● DATA TO PROCESS:
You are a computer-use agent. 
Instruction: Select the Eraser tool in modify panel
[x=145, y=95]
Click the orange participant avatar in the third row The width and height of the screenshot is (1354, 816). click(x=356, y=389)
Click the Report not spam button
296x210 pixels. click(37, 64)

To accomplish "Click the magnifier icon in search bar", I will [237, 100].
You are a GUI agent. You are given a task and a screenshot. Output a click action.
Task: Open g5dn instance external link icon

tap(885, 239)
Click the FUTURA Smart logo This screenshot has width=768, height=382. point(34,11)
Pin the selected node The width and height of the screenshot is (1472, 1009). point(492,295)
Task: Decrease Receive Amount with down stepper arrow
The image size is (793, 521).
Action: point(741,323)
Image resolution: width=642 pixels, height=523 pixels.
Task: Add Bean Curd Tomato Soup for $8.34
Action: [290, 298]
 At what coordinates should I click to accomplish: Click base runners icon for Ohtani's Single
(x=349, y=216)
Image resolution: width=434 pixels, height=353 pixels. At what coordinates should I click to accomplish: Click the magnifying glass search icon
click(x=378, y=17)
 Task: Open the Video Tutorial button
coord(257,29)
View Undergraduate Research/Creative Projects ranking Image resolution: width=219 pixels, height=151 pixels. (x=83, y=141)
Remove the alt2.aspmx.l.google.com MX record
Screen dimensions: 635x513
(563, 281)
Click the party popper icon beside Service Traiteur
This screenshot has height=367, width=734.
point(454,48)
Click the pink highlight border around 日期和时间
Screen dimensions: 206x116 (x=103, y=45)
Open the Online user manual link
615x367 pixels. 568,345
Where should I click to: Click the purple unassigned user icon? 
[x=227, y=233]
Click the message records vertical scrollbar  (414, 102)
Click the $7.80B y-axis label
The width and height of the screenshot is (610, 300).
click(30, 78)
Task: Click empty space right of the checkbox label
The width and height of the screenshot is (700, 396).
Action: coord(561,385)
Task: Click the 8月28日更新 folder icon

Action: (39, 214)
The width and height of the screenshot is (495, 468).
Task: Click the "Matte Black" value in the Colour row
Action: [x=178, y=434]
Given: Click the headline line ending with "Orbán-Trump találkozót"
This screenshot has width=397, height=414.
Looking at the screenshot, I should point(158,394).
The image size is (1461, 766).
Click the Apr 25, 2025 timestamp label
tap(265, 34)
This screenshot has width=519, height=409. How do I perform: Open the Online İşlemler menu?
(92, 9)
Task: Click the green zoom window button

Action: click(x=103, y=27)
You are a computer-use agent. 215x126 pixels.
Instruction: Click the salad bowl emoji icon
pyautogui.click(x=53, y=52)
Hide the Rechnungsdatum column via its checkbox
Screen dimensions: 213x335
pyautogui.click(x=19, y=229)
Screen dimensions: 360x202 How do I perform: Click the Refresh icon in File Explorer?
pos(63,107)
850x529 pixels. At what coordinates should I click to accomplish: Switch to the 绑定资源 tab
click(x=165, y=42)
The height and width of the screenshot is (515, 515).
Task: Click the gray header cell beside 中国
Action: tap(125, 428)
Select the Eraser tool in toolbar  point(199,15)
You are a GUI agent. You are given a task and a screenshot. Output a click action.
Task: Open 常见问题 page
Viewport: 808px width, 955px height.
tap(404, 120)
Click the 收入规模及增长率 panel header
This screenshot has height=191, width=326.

● ASSIGNMENT: Copy every entry above word for word.

● SOLVED EXERCISE:
You are a computer-use agent. 
Instruction: Select the Eraser tool in modify panel
[x=145, y=95]
Click the orange participant avatar in the third row The width and height of the screenshot is (1354, 816). click(x=356, y=389)
Click the Report not spam button
296x210 pixels. click(37, 64)

To accomplish "Click the magnifier icon in search bar", I will [237, 100].
You are a GUI agent. You are given a task and a screenshot. Output a click action.
Task: Open g5dn instance external link icon

tap(885, 239)
Click the FUTURA Smart logo This screenshot has width=768, height=382. point(34,11)
Pin the selected node The width and height of the screenshot is (1472, 1009). point(492,295)
Task: Decrease Receive Amount with down stepper arrow
The image size is (793, 521).
Action: point(741,323)
Image resolution: width=642 pixels, height=523 pixels.
Task: Add Bean Curd Tomato Soup for $8.34
Action: [290, 298]
 At what coordinates should I click to accomplish: Click base runners icon for Ohtani's Single
(x=349, y=216)
Image resolution: width=434 pixels, height=353 pixels. At what coordinates should I click to accomplish: Click the magnifying glass search icon
click(x=378, y=17)
 Task: Open the Video Tutorial button
coord(257,29)
View Undergraduate Research/Creative Projects ranking Image resolution: width=219 pixels, height=151 pixels. (x=83, y=141)
Remove the alt2.aspmx.l.google.com MX record
Screen dimensions: 635x513
(563, 281)
Click the party popper icon beside Service Traiteur
This screenshot has height=367, width=734.
point(454,48)
Click the pink highlight border around 日期和时间
Screen dimensions: 206x116 (x=103, y=45)
Open the Online user manual link
615x367 pixels. 568,345
Where should I click to: Click the purple unassigned user icon? 
[x=227, y=233]
Click the message records vertical scrollbar  (414, 102)
Click the $7.80B y-axis label
The width and height of the screenshot is (610, 300).
click(30, 78)
Task: Click empty space right of the checkbox label
The width and height of the screenshot is (700, 396).
Action: coord(561,385)
Task: Click the 8月28日更新 folder icon

Action: (39, 214)
The width and height of the screenshot is (495, 468).
Task: Click the "Matte Black" value in the Colour row
Action: [x=178, y=434]
Given: Click the headline line ending with "Orbán-Trump találkozót"
This screenshot has width=397, height=414.
Looking at the screenshot, I should point(158,394).
The image size is (1461, 766).
Click the Apr 25, 2025 timestamp label
tap(265, 34)
This screenshot has width=519, height=409. How do I perform: Open the Online İşlemler menu?
(92, 9)
Task: Click the green zoom window button

Action: click(x=103, y=27)
You are a computer-use agent. 215x126 pixels.
Instruction: Click the salad bowl emoji icon
pyautogui.click(x=53, y=52)
Hide the Rechnungsdatum column via its checkbox
Screen dimensions: 213x335
pyautogui.click(x=19, y=229)
Screen dimensions: 360x202 How do I perform: Click the Refresh icon in File Explorer?
pos(63,107)
850x529 pixels. At what coordinates should I click to accomplish: Switch to the 绑定资源 tab
click(x=165, y=42)
The height and width of the screenshot is (515, 515).
Task: Click the gray header cell beside 中国
Action: tap(125, 428)
Select the Eraser tool in toolbar  point(199,15)
You are a GUI agent. You are given a task and a screenshot. Output a click action.
Task: Open 常见问题 page
Viewport: 808px width, 955px height.
tap(404, 120)
Click the 收入规模及增长率 panel header
This screenshot has height=191, width=326.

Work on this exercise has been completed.